Thursday, June 12, 2008

How my project reduces cognitive load

My project employs the strategies of pre-training, segmenting, weeding, signaling, and aligning words and pictures. The website is here:

Pre-training: When students are encountering the website for the first few times, they will be using it as a learning resource. They will use the 'find' link to look up vocabulary words and concepts they don't understand yet. This will enable them to work successfully on their own robotics project that they can later share with others on the website. Students with more knowledge of the vocabulary and a finished project can use the 'share' link when they are ready to upload a project of their own.

Segmenting: There will be a lot of information of different kinds on the website. Some will be more abstract, such as the vocabulary and concepts, whereas the projects will be applied and concrete. It is very important that the different types of information are clearly categorized so students can find exactly what they are looking for without being confronted with a lot of overwhelming or distracting information. The DHTML menus help a lot in this regard, because originally I had vocabulary, concepts, projects, and creators (engineers) all arranged in columns on one 'find' page. This could be overwhelming to see and cause cognitive overload just trying to distinguish which column you need to focus on. The DHTML menus clearly distinguish the categories with simple labels and allow the student to navigate to the information they need without having to sort through it all.

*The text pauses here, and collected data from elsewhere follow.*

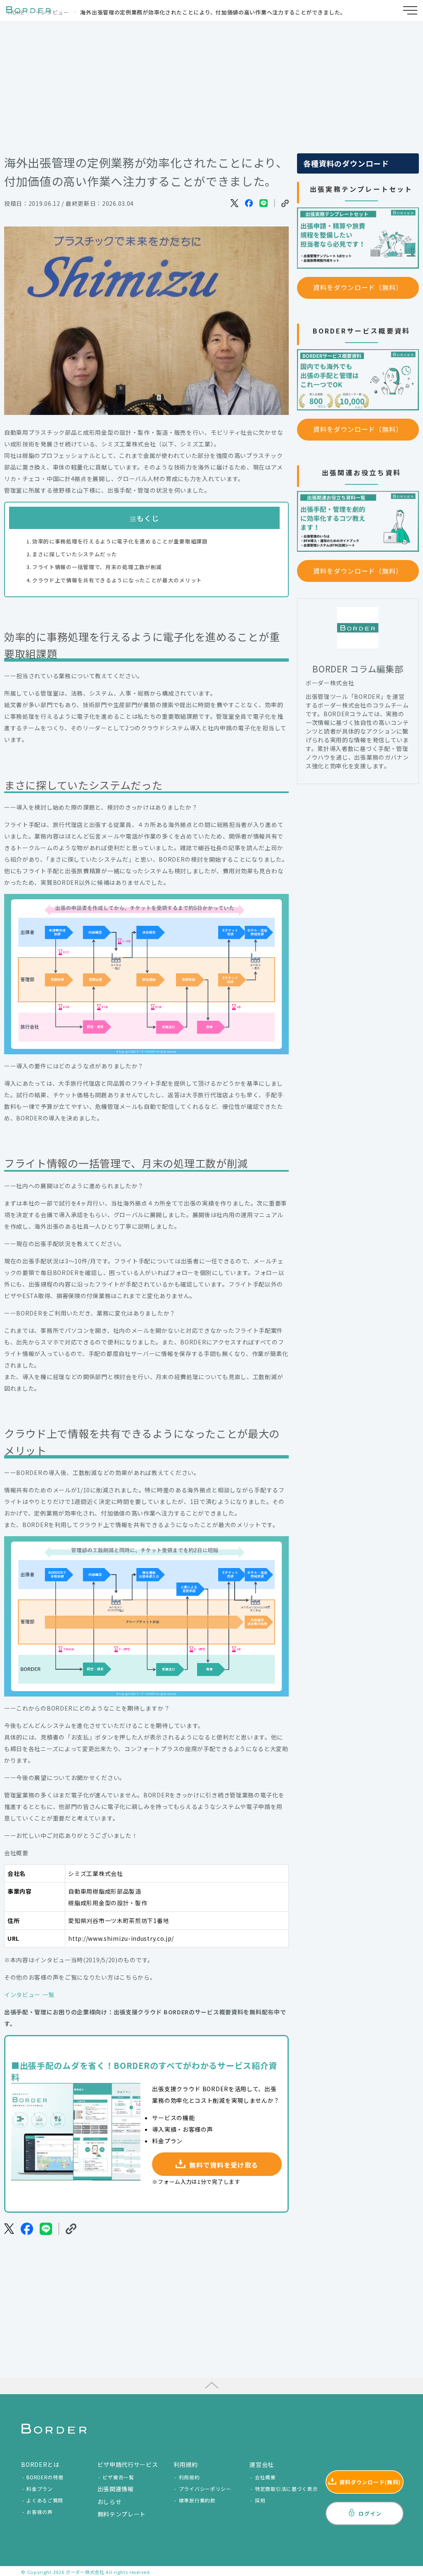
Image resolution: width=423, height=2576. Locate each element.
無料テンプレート (121, 2514)
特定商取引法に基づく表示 (286, 2488)
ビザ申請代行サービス (127, 2464)
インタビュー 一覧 (29, 1994)
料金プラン (39, 2488)
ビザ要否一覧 (118, 2477)
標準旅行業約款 (197, 2500)
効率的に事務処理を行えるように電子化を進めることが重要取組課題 (120, 541)
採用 (260, 2500)
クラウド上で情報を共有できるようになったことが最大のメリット (117, 580)
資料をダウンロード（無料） (358, 287)
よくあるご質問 (44, 2500)
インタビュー (52, 12)
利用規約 (189, 2477)
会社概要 (265, 2477)
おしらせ (109, 2501)
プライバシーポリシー (205, 2488)
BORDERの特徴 (44, 2477)
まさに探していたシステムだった (74, 554)
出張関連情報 (115, 2489)
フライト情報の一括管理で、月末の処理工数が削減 (97, 567)
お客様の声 (39, 2511)
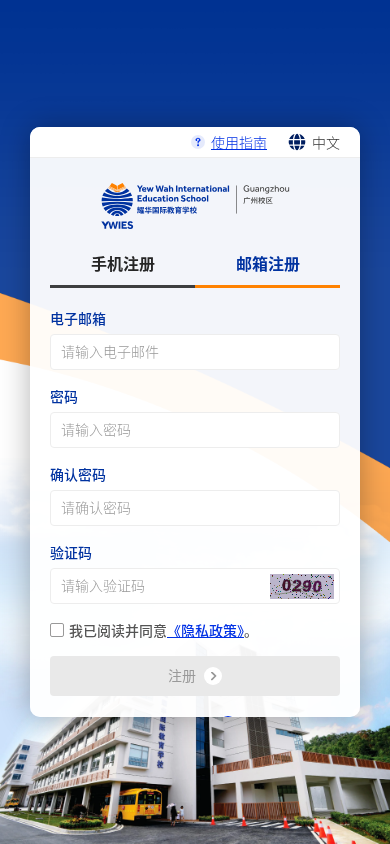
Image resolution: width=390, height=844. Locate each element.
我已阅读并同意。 (163, 630)
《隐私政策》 (205, 630)
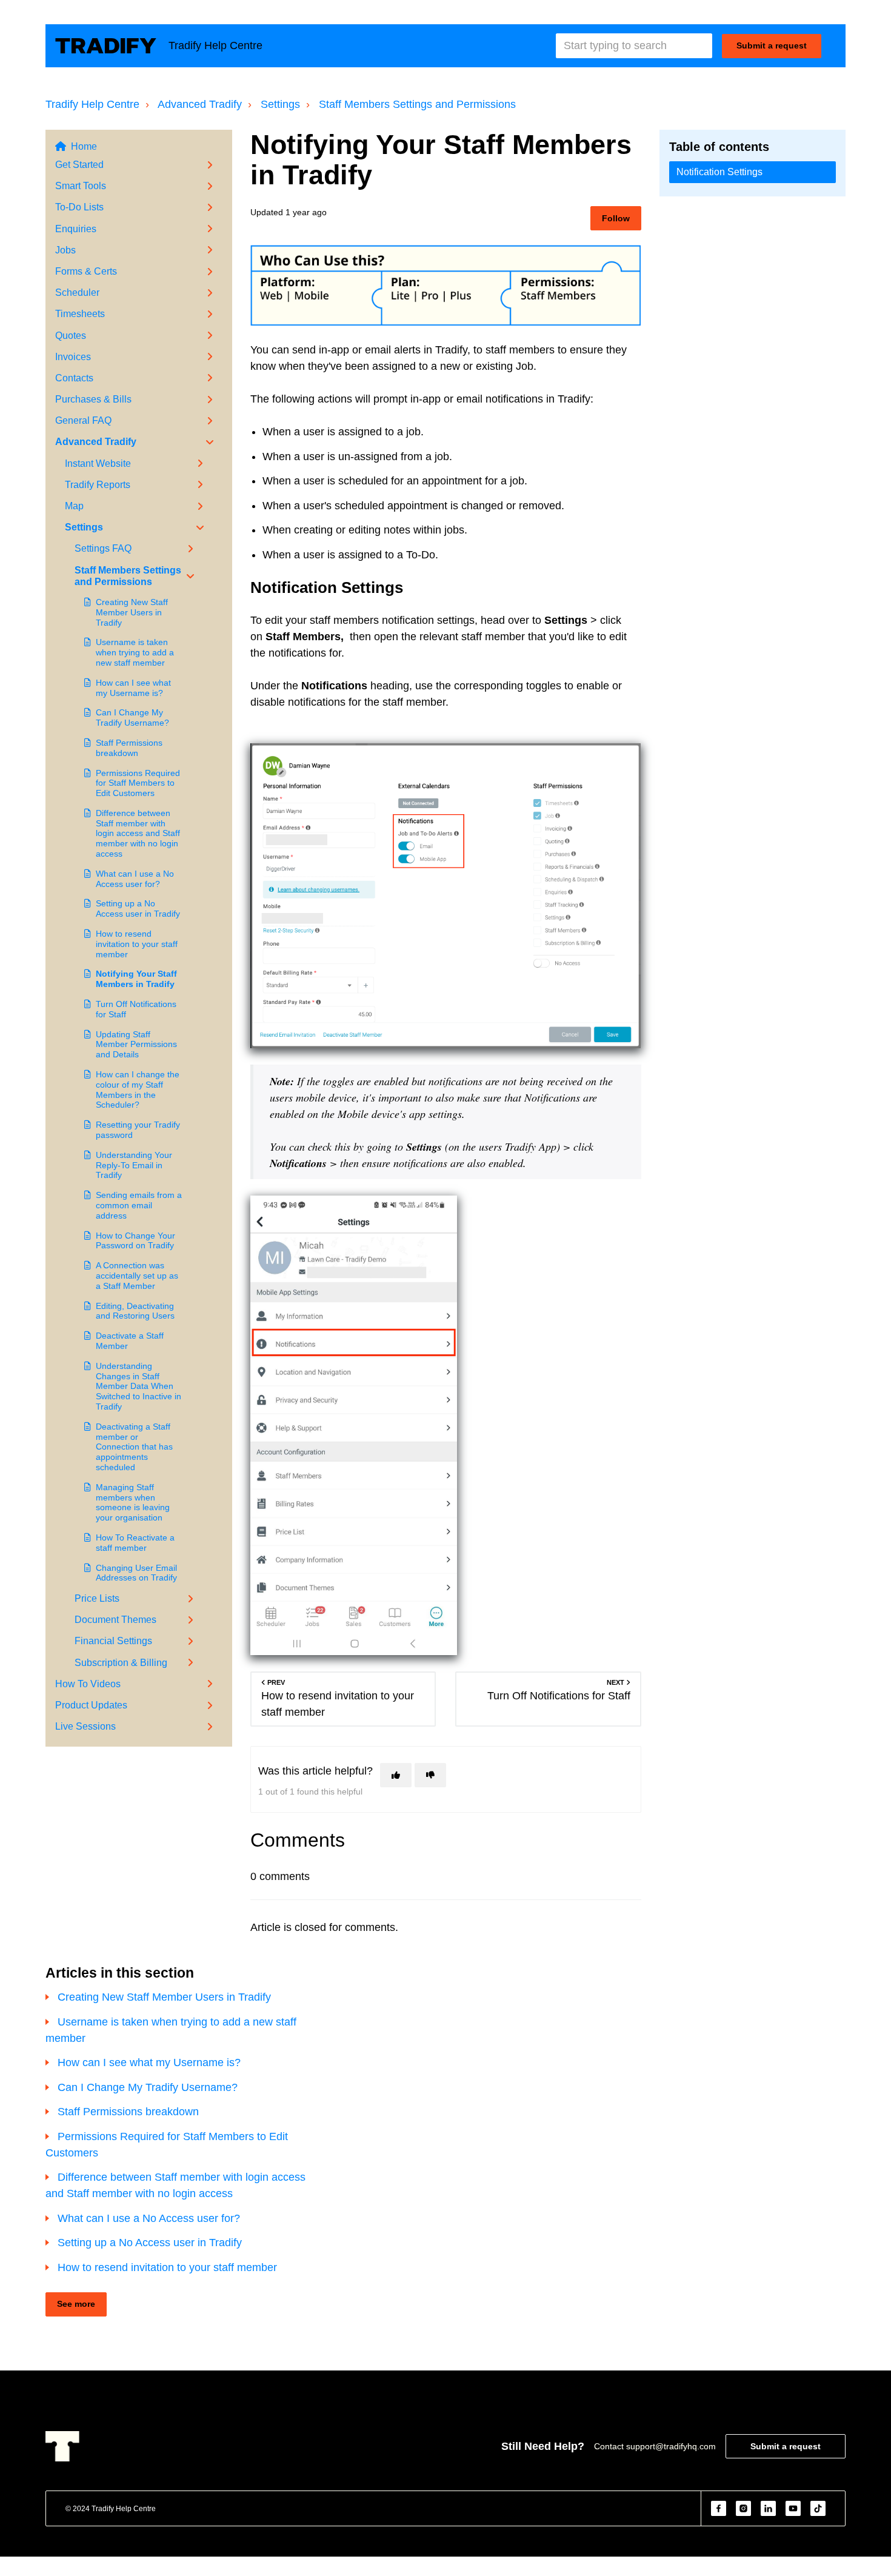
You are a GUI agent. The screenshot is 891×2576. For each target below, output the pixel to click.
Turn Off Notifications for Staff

Weeding: The information on the website is very concise, so I don't need to weed it, or eliminate the extraneous information. The way information gets on the site is what does the weeding. People will submit information with a form that has very concise labels, so extraneous information can't be added. And I haven't included information that doesn't facilitate learning to program robots in some way, such as a photo gallery of random kids with robots or something.

Signaling: The navigation provides the first layer of signaling, guiding the students clearly to the type of information they need to find. On the sub-pages it is clear how to get to the home page and the other sections, so the basic organization of the site's information is clear to the user throughout.

Aligning pictures and text: The table layout maintains a close arrangement of pictures and text. Pictures and text are used together on the pages where projects are featured. The pictures and text are side-by-side rather than above and below to prevent the need for scrolling down to access part of the text or picture.

1 comment :

Rebecca said...

I always thought your website project is really well-made and organized. I see that you put lot of effort to apply those reducing cognitive overload principles. It was really hard for me to apply to my website and as I read this, I kind of grasp the idea how to make mine to be applied this theory in to practice..thanks:)
I think what you are doing with the codes is brilliant,I think it's easy to navigate and easy to find things they want to know.